Exercise prompt:
Only a slice of the listing below is wanted. Retype the lines from the one containing "This screenshot has" through the one containing "You are a computer-use", exactly, both ends included.

Supplied records:
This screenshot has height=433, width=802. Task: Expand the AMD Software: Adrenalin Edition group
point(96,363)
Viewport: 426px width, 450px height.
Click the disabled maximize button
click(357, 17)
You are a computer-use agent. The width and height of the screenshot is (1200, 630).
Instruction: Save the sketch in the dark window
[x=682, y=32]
--
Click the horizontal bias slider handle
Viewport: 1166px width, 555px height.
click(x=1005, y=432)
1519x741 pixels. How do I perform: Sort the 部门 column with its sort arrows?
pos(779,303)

Your response:
This screenshot has height=433, width=802. Task: Expand the AMD Software: Adrenalin Edition group
point(96,363)
Viewport: 426px width, 450px height.
Click the disabled maximize button
click(357, 17)
You are a computer-use agent. The width and height of the screenshot is (1200, 630).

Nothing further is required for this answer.